I’ve ranted against inexperienced “experts” frequently, starting when I had to endure classes taught by wonks so out of touch with reality, they’d struggle to sell fudge brownies to potheads. My MBA “Marketing Strategy” class was a running gag of ill-thought formulas that never added up.
These days, whenever I miss business school (which is about as often as I miss the last Bush presidency), I gravitate to the Harvard Business Review blog, where you’ll find more posers than in the fashion spreads of Vogue magazine. I’ve mocked HBR on a few occasions:
- Business Journal Makeover: Enter The Harvard Obviousness Review
- What Does “Professional” Mean In The Social Media Era? Not This…
- Why I Won’t Get A PhD: Exhibit 1A
And sorry, I can’t help it, I have to comment on another.
This article, “How Pinterest Puts People In Stores,” isn’t the worst HBR article ever — it actually does contain some interesting insights on Pinterest. But at the beginning of this article, one statement threw me so far off, it took me an hour just to get back to my computer. Here it is — can you see what’s so annoying about it?
“‘Showrooming’ — a phenomenon whereby shoppers visit stores to examine merchandise in person before buying the items online — is viewed as a huge threat to brick-and-mortar retailing. The problem is thought to be so bad that at least one merchant has started charging people to browse in its stores. Our research suggests that the threat is overrated. We asked nearly 3,000 social media users in North America and the UK about their shopping habits, and only 26% reported regularly engaging in showrooming.”

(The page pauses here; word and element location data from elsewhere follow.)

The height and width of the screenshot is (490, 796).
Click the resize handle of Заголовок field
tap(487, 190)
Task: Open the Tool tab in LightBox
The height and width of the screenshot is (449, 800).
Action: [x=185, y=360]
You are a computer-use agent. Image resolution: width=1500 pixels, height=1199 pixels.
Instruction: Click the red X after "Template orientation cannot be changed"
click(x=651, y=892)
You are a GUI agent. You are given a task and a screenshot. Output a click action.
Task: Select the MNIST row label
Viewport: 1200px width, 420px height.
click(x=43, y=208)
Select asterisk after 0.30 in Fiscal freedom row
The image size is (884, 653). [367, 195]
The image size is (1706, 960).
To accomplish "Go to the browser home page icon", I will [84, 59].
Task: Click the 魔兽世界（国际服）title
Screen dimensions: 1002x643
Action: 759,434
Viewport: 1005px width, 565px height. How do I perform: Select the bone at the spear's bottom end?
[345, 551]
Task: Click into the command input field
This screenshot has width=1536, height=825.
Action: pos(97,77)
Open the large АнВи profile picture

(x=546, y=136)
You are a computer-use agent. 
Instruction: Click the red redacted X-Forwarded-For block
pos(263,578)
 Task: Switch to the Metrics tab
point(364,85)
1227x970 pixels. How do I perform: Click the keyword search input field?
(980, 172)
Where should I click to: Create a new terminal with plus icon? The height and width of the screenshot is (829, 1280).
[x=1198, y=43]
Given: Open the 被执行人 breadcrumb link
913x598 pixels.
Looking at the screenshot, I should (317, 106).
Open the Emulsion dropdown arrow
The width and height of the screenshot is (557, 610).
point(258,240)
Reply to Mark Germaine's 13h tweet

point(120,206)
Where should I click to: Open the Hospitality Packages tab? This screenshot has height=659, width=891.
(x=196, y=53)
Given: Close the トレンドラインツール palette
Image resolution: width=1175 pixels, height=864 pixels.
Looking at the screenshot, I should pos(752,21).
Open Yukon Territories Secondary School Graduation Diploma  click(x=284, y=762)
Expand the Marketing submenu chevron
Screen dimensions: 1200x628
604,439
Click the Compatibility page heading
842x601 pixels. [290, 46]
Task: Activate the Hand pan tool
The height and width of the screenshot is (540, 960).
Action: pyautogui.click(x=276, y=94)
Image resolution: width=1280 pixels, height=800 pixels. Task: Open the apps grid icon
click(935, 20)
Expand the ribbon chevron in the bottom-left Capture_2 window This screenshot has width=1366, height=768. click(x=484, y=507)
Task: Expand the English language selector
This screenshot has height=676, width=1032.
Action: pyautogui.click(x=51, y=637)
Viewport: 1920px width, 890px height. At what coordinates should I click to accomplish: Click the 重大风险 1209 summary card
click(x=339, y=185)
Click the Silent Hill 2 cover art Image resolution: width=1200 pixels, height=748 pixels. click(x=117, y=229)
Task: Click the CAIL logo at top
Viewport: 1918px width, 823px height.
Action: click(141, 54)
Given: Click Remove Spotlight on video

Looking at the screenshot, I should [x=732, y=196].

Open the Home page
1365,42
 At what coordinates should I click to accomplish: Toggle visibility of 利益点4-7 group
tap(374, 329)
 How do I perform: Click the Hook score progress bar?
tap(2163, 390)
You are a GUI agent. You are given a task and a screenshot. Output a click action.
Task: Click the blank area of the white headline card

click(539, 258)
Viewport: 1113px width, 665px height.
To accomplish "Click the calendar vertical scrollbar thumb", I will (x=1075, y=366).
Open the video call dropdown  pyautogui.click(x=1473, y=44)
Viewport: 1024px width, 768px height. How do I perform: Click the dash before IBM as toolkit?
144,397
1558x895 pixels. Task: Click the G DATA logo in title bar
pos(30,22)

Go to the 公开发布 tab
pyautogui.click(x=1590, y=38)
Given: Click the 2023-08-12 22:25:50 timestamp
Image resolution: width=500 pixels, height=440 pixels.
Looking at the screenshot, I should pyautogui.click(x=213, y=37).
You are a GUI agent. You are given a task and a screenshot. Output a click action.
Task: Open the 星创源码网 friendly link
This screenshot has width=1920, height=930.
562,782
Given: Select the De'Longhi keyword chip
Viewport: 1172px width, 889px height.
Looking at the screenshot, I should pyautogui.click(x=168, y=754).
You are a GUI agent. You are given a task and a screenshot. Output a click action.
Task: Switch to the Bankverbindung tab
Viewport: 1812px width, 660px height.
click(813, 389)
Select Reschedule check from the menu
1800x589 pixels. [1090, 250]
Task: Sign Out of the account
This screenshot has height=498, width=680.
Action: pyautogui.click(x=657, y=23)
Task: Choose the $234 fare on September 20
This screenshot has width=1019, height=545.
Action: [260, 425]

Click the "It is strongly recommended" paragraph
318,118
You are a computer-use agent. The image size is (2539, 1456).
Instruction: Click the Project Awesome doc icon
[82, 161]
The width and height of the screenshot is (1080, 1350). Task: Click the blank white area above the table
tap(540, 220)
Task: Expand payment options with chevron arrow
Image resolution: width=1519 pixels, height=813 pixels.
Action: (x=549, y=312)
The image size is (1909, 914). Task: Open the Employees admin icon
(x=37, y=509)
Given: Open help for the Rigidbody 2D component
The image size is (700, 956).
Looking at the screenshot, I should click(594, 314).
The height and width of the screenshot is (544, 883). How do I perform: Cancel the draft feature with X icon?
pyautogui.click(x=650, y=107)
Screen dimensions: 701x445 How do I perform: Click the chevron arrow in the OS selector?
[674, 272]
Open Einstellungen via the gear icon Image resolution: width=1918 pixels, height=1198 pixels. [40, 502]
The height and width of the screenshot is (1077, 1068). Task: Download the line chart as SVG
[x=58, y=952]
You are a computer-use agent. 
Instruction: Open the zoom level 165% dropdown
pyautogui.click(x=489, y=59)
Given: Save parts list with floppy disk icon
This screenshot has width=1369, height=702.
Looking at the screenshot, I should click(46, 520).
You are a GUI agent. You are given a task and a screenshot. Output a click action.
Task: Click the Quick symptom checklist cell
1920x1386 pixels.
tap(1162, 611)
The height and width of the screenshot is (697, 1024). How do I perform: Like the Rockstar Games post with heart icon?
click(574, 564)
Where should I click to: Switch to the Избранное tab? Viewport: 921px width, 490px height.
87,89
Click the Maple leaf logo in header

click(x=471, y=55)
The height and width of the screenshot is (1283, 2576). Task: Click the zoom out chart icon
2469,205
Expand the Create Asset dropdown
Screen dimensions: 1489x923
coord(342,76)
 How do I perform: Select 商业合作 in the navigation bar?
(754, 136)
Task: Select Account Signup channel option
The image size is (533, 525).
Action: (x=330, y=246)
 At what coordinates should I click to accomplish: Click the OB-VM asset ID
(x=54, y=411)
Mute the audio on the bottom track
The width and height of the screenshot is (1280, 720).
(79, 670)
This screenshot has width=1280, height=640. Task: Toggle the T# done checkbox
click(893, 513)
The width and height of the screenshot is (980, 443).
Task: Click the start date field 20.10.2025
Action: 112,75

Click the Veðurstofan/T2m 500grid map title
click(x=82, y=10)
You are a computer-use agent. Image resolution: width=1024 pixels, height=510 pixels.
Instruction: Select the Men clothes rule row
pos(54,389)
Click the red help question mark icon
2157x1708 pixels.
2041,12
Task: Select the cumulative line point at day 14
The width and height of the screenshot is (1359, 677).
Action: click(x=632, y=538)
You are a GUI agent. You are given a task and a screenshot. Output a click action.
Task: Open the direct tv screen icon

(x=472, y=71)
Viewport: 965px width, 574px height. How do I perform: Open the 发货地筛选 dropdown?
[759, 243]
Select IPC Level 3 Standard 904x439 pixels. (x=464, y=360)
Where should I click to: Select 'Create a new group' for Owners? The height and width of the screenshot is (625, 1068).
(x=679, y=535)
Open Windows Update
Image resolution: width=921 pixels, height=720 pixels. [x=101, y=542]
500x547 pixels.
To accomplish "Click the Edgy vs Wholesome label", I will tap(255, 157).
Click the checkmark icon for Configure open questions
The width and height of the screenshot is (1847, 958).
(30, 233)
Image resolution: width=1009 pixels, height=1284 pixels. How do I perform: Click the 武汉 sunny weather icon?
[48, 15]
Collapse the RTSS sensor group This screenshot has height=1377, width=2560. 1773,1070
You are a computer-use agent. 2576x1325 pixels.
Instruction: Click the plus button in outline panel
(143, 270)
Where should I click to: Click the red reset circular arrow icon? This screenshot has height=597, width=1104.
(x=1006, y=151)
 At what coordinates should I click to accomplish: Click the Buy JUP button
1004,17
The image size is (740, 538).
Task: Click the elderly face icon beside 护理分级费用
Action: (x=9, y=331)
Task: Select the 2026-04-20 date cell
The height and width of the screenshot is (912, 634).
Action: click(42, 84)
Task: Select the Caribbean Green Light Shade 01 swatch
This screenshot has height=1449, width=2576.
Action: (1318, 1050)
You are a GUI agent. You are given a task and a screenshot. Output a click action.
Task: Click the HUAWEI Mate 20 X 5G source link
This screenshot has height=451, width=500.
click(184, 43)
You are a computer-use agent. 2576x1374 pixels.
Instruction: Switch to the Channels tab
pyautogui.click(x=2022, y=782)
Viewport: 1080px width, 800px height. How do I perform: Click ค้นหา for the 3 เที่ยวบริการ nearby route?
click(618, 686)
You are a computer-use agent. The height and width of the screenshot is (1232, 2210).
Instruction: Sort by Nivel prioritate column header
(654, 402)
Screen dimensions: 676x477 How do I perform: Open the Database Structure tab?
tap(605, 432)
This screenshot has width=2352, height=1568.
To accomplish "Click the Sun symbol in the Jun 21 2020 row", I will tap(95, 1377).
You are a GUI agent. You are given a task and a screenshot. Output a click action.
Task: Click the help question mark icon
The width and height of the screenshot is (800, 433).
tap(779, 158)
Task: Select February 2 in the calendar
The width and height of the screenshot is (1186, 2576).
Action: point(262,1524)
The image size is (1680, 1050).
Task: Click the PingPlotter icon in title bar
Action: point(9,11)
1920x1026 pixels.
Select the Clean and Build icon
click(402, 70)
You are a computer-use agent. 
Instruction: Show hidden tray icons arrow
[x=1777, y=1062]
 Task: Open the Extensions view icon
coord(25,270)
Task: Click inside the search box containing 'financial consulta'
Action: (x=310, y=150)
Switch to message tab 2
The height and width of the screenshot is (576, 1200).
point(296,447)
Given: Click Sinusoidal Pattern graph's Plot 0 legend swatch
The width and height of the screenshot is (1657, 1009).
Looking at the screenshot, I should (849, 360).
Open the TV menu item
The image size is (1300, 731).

OK, STOP. If you run a business, how big a number is 26%? It might sound small to some Harvard Business Review bloggers, but let’s imagine that you actually run a store, and out of every 4 people who walk in, at least 1 checks their phone for the price elsewhere. If you’re a teacher, imagine that 1 out of 4 students checks their phone for what’s happening at rival schools while you’re lecturing. Imagine that you’re dating, and 1 out of 4 of your dates checks their phone mid-date for other options. How does that make you feel? Pretty damn cheap right?
Now forget feelings — we all have ironclad hearts in the 21st Century — let’s talk MONEY. Let’s say 26% of those people in your store check out your competition, and let’s say 1/2 stick with you. Cool… but after wasting your time, the other half purchases elsewhere. If you’re a business, what does a 13% loss in revenue do to you? If you’re a worker, what would a 13% pay cut do to your life?
If you’re a large public corporation, losing 13% of your sales drives your stock so low you’re looking up to earthworms. If you run a small business, losing 13% of your sales may mean going out of business entirely. And if you’re a country, losing 13% of your GDP means you’re in a DEPRESSION.
So 26% of shoppers regularly showrooming is “overrated”?
We’re still in an economy where every sale matters. Look through the rest of Harvard Business Review, and you’ll likely find other articles claiming that EVERY customer matters, especially when individual customers today can obliterate you using the power of social media. (That’s not true, but hey, they’re saying it.)
And we’re not supposed to worry about 26% of our customers using our stores as showrooms for online competitors?
Now, this article goes on to explain how Pinterest actually drives sales… sometimes. But marketing is the art of perception, and that “overrated” statement made me perceive the writers as people who don’t know what they’re talking about.
So if I were a store-owner, rather than hope and pray that Pinterest might make up for all the people using me as a showroom, I’d start thinking about career alternatives. Instead of trying to survive in the brutal, low-margin world of retail, maybe I would start writing articles for the Harvard Business Review. After all, it doesn’t look like they require any experience.